## Stored data

+ + +

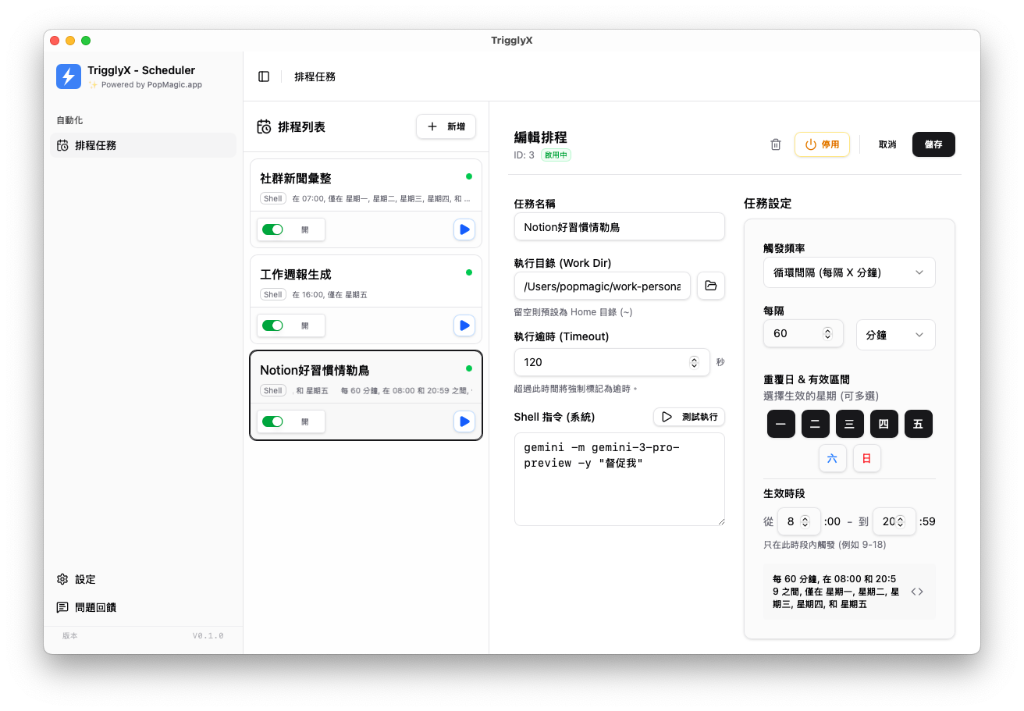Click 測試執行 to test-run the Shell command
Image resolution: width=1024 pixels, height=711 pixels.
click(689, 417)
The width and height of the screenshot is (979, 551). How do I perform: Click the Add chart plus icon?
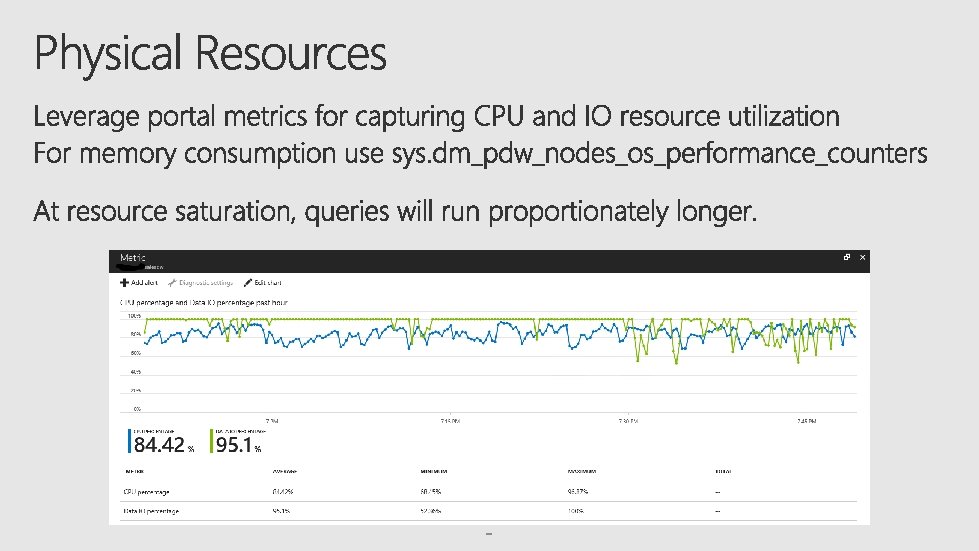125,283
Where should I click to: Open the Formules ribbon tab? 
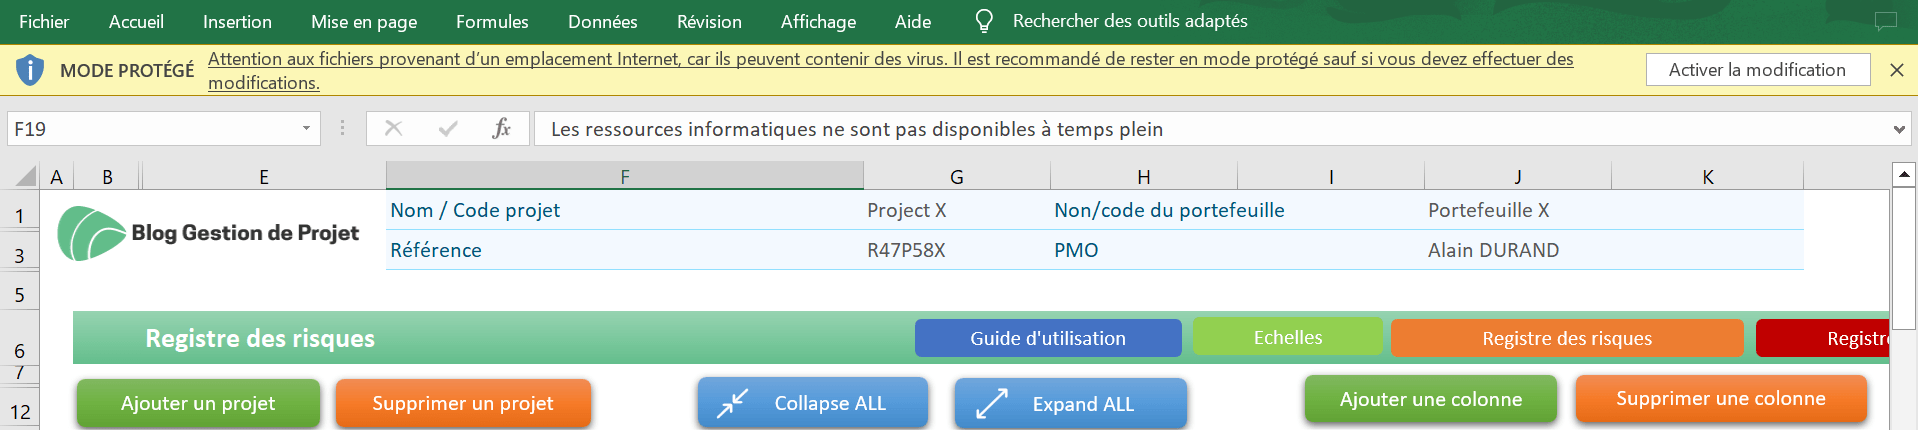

+ + +

## WHAT IS REQUIRED
Put the lines above into a numbered list, skipping any blank lines. Leave the pictures out of the answer.

## REPLY
1. Click 測試執行 to test-run the Shell command
2. Image resolution: width=1024 pixels, height=711 pixels.
3. click(689, 417)
4. The width and height of the screenshot is (979, 551). How do I perform: Click the Add chart plus icon?
5. 125,283
6. Where should I click to: Open the Formules ribbon tab? 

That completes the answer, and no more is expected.